**Problem requirements**:
Word for word, transcribe the material below from its first line to the line with "Electrified Jeep Wagoneer", both included.

BEGIN

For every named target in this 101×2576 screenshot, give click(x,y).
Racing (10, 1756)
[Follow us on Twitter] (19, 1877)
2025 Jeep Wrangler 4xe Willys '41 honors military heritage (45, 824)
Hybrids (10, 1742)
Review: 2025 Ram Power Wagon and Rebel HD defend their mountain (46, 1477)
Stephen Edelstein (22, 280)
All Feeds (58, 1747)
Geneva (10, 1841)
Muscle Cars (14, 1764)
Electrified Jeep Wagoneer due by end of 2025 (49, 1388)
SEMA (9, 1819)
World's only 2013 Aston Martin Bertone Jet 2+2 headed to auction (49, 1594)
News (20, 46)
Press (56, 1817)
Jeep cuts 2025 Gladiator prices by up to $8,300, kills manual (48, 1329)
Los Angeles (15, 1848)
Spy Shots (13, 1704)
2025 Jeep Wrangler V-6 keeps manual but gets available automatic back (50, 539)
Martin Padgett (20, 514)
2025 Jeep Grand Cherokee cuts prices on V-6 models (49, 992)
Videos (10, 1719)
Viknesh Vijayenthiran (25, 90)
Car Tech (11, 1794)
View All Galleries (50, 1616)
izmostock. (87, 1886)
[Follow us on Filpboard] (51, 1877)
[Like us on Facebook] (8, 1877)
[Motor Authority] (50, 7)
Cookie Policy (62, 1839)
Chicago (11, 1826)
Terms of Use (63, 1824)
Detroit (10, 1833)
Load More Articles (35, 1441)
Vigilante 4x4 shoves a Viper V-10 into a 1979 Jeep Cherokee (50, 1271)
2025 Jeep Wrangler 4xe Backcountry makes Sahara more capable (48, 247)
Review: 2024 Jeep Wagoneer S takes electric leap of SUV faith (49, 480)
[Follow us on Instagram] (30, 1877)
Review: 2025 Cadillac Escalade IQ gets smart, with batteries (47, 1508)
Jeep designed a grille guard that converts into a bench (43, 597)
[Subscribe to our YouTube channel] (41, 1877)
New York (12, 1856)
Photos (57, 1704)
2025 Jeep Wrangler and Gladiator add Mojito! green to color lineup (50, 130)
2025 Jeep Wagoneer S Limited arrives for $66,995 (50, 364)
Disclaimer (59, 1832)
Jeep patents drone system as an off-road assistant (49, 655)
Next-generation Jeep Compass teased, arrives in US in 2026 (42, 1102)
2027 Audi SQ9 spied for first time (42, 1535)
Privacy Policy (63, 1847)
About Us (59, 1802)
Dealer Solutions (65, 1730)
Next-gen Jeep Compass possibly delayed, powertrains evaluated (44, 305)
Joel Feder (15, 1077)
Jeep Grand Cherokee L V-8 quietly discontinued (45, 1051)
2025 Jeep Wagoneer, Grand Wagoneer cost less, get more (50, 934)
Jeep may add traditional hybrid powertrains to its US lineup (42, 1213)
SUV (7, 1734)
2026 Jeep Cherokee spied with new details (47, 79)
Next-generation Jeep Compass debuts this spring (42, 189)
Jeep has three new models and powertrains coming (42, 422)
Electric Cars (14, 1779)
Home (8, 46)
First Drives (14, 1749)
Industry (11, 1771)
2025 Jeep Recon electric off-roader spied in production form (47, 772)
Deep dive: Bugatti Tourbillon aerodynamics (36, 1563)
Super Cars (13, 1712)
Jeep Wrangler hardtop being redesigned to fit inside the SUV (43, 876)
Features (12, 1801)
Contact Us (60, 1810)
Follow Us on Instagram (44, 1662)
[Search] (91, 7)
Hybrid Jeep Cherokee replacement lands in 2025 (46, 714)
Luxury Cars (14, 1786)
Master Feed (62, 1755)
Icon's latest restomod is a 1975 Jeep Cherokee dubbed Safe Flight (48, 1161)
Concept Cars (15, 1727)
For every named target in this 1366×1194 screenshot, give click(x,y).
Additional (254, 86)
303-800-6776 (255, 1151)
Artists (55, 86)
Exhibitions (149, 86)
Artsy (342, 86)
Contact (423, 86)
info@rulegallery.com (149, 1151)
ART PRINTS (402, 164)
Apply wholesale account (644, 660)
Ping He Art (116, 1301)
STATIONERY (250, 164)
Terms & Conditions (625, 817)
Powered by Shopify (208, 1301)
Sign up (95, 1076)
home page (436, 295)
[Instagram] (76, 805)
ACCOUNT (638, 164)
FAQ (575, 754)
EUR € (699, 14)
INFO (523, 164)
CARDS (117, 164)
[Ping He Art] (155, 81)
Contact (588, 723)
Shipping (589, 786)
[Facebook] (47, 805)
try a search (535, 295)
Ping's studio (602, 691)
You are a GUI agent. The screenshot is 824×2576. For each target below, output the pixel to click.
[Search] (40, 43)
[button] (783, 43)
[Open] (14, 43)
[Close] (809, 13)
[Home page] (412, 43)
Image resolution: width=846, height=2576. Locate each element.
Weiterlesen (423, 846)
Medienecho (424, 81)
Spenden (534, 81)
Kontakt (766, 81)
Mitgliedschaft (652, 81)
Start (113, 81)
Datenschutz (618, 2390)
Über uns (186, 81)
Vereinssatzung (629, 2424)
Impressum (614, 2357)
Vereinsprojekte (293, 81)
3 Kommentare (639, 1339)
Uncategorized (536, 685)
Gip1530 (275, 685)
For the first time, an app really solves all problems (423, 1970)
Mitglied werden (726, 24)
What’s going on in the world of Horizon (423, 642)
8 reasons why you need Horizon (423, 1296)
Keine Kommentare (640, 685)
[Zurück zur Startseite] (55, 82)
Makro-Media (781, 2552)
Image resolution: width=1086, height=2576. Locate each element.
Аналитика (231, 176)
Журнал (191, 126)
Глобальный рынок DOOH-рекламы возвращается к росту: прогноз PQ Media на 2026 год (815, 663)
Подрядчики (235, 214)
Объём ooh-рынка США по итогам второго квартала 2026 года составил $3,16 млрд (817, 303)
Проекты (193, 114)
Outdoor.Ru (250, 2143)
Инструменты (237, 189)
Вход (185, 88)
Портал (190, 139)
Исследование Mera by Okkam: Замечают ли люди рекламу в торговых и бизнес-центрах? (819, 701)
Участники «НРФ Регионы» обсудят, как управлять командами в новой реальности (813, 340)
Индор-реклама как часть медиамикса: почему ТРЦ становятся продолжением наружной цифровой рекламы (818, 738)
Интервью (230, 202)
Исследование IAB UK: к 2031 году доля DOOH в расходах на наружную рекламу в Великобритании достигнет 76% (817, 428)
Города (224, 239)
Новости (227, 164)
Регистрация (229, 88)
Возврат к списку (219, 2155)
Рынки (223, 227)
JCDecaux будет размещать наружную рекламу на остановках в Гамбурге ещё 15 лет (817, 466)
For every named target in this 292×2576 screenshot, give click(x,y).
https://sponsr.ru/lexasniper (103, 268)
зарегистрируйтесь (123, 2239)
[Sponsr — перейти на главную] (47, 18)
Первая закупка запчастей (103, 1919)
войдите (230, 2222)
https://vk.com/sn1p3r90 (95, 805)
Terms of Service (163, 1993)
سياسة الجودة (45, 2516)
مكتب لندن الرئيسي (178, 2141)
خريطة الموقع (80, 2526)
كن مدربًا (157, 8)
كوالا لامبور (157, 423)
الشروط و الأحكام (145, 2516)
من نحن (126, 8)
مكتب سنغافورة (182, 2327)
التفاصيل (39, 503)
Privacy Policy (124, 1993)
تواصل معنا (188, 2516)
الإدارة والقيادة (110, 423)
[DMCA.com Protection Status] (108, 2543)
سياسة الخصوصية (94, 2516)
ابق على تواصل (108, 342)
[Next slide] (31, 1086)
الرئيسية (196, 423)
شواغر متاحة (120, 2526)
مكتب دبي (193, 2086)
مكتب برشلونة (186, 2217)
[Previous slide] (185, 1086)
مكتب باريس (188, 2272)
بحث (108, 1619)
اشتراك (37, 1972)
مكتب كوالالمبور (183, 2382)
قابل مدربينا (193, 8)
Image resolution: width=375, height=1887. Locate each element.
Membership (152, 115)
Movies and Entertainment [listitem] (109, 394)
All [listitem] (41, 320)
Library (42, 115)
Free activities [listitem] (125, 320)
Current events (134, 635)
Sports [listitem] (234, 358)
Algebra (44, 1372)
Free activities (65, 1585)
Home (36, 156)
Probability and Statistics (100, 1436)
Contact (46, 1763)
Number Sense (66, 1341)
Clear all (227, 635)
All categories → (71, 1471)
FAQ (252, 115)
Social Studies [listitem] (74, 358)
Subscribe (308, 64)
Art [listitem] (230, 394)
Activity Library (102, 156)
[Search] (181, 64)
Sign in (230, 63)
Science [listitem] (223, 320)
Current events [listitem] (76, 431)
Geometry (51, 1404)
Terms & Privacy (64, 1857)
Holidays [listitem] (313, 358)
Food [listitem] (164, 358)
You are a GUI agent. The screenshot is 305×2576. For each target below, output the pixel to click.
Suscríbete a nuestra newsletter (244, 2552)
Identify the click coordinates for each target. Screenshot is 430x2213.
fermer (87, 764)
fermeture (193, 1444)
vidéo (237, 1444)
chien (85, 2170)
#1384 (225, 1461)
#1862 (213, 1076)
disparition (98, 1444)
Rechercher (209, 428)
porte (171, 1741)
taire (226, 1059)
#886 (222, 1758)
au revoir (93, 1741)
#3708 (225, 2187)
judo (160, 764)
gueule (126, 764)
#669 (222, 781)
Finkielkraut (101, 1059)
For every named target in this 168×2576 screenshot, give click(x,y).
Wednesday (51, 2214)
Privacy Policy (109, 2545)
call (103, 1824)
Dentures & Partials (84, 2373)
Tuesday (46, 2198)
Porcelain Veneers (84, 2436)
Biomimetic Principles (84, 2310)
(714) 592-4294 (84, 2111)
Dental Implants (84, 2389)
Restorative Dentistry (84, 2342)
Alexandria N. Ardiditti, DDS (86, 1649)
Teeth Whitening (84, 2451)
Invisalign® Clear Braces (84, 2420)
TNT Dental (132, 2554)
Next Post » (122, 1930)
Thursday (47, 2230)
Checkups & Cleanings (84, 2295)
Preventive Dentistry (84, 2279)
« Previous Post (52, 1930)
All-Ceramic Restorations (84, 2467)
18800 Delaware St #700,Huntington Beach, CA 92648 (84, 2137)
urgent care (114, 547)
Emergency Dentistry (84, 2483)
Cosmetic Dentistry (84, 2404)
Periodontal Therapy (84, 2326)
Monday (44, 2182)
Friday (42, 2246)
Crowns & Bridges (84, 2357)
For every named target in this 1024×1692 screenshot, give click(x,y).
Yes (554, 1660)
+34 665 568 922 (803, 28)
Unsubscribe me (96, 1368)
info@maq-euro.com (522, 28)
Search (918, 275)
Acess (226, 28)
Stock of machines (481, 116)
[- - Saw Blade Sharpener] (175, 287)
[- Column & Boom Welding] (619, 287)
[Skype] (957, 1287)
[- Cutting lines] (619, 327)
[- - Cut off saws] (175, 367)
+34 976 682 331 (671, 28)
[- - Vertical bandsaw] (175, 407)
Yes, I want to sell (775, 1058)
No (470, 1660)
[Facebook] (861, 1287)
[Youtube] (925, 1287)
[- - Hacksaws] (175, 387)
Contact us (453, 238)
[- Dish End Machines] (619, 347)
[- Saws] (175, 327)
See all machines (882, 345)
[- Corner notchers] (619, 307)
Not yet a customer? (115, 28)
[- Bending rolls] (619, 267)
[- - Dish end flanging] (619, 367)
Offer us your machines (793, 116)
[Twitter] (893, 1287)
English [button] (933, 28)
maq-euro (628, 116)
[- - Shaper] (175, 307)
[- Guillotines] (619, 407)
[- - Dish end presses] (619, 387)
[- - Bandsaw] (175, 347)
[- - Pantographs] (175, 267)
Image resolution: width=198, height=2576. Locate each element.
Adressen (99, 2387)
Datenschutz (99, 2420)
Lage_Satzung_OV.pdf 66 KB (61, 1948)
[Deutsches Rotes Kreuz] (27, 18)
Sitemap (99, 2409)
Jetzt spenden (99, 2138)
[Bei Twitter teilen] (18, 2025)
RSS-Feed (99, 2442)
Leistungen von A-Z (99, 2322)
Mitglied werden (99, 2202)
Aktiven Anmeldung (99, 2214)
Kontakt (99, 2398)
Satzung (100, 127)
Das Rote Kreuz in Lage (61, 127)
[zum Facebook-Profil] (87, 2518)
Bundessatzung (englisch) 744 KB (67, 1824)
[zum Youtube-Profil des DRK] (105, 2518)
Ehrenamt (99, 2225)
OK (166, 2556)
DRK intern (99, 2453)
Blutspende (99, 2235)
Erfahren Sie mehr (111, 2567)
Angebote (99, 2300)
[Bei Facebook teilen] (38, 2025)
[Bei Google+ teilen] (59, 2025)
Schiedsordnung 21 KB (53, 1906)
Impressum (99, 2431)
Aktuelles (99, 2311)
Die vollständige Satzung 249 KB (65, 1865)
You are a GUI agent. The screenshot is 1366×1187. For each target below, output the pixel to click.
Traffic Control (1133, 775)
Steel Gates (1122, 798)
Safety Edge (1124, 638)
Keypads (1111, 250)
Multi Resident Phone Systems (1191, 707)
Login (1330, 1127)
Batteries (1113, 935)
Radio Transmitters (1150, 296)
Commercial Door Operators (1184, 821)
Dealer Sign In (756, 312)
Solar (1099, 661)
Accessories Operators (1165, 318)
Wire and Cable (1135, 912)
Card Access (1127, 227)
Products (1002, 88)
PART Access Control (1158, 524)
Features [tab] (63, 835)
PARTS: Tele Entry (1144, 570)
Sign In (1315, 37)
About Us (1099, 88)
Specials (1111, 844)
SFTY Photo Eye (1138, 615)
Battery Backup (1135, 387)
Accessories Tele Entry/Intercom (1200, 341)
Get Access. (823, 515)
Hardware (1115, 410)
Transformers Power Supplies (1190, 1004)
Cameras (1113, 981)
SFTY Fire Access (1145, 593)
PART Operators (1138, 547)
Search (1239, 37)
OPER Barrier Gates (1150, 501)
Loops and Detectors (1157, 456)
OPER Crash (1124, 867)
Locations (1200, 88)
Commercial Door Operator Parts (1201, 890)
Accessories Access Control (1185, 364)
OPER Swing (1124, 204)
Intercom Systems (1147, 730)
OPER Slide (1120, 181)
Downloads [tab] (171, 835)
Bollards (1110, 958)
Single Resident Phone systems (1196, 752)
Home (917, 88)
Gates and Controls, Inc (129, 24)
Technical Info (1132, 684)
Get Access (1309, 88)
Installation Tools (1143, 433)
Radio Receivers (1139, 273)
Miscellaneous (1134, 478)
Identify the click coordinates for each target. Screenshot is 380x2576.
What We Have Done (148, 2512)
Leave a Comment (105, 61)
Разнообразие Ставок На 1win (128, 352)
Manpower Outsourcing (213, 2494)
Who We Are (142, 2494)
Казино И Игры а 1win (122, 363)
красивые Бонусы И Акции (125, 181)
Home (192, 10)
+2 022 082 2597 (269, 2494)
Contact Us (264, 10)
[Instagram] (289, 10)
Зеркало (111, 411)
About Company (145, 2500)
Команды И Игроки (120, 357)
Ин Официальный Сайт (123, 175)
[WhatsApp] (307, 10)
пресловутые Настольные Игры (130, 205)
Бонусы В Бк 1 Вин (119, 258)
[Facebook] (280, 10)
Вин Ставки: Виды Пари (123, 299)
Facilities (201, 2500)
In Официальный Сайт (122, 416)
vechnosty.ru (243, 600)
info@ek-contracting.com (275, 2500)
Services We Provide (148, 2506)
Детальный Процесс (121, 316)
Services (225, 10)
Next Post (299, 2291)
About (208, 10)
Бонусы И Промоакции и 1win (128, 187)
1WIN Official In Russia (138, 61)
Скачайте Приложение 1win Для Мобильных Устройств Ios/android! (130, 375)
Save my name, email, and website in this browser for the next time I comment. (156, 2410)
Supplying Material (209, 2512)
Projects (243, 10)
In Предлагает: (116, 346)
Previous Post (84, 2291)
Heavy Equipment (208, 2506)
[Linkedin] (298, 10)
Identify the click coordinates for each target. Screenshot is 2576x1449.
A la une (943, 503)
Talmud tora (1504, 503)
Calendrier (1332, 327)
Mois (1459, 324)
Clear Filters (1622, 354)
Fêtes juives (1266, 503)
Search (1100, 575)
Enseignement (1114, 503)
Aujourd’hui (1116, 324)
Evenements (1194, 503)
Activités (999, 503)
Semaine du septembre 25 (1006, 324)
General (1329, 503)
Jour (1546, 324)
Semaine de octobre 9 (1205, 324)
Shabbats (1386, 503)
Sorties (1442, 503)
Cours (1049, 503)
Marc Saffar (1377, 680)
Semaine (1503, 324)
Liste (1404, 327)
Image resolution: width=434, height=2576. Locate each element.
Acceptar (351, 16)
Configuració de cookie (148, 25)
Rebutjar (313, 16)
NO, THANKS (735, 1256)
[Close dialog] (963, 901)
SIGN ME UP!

END

**Exercise solution**:
For every named target in this 101×2576 screenshot, give click(x,y).
Racing (10, 1756)
[Follow us on Twitter] (19, 1877)
2025 Jeep Wrangler 4xe Willys '41 honors military heritage (45, 824)
Hybrids (10, 1742)
Review: 2025 Ram Power Wagon and Rebel HD defend their mountain (46, 1477)
Stephen Edelstein (22, 280)
All Feeds (58, 1747)
Geneva (10, 1841)
Muscle Cars (14, 1764)
Electrified Jeep Wagoneer due by end of 2025 (49, 1388)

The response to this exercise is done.